Required task ▸ Copy the records exactly as they appear, from the first line up to and including the line that contains "will (123, 450).".
Begin Material for this task
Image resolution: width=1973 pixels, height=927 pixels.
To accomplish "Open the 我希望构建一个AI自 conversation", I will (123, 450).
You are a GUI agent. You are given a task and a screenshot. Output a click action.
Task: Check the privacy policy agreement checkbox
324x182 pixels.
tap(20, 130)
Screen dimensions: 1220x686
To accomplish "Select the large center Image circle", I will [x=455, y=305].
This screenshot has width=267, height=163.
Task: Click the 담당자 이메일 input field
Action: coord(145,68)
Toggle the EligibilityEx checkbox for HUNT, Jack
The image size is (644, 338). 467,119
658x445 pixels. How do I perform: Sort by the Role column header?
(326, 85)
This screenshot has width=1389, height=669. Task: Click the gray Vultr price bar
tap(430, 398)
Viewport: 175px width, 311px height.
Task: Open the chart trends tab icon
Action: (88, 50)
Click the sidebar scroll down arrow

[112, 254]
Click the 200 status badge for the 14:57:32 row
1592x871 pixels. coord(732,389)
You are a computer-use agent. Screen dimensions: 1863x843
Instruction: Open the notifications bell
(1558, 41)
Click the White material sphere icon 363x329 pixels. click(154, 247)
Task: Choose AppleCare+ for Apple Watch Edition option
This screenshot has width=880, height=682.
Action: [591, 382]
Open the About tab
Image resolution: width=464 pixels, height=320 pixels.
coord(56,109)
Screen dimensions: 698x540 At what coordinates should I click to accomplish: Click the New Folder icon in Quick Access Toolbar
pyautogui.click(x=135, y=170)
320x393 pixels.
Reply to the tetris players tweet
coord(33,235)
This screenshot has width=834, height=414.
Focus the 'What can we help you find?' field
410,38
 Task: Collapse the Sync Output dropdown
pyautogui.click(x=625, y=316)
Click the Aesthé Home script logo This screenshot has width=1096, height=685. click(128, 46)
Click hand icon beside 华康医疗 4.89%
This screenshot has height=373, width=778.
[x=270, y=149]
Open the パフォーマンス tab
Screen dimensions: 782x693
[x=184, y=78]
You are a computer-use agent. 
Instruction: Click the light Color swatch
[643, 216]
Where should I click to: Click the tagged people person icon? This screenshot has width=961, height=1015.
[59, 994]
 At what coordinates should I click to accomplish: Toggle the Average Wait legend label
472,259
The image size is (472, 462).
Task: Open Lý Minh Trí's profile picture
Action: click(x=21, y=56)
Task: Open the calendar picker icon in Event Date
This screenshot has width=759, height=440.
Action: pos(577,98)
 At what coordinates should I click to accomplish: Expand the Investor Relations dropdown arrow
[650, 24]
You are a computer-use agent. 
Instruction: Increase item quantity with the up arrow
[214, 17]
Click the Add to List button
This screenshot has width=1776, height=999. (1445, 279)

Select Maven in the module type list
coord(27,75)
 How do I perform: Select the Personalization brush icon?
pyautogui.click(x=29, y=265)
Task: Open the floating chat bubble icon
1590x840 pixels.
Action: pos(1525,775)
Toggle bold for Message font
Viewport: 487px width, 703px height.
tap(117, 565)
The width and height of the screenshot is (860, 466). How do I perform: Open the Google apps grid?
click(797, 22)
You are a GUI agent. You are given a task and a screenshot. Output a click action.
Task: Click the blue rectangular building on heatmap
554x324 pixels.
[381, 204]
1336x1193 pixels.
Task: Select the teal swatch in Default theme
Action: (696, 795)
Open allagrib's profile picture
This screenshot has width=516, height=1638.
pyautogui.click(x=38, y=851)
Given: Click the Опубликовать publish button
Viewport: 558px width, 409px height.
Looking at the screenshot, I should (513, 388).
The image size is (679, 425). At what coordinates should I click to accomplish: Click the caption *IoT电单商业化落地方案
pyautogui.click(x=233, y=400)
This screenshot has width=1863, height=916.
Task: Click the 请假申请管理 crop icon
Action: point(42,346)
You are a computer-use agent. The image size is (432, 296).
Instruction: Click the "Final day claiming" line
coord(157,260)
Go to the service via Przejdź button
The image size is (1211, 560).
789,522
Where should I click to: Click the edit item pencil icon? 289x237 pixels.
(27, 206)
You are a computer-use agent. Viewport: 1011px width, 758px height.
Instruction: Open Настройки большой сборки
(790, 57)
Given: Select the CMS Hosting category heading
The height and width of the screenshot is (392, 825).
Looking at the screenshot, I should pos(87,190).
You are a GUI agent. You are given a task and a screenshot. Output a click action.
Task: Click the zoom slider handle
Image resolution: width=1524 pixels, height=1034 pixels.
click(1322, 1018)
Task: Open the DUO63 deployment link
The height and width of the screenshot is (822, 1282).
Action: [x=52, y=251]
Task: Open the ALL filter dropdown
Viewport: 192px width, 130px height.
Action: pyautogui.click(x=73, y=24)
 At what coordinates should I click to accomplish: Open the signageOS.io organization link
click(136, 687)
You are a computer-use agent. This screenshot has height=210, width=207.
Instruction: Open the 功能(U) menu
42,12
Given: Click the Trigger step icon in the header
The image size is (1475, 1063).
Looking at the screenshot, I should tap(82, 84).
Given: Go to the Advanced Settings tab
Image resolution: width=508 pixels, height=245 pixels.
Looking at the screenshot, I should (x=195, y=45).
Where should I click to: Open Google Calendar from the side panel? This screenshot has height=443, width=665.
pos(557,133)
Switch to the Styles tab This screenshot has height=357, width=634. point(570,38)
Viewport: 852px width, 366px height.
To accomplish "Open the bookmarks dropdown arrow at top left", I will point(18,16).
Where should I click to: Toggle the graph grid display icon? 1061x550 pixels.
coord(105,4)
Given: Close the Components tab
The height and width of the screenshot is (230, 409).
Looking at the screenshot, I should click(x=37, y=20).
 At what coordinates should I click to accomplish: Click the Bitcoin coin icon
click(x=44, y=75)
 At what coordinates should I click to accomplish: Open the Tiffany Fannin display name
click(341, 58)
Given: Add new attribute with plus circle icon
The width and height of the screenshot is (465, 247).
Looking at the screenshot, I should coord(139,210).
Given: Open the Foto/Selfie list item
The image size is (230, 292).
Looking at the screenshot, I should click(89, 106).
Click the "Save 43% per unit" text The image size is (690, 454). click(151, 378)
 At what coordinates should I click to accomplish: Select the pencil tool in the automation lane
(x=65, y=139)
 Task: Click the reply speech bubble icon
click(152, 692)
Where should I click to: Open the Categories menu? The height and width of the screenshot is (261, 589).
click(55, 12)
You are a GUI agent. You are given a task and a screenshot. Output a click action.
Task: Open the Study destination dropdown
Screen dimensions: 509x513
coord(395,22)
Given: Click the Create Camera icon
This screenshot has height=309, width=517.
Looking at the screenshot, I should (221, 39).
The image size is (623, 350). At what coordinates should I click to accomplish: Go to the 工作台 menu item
End Material for this task
Output below ▸
Image resolution: width=1973 pixels, height=927 pixels.
To accomplish "Open the 我希望构建一个AI自 conversation", I will (123, 450).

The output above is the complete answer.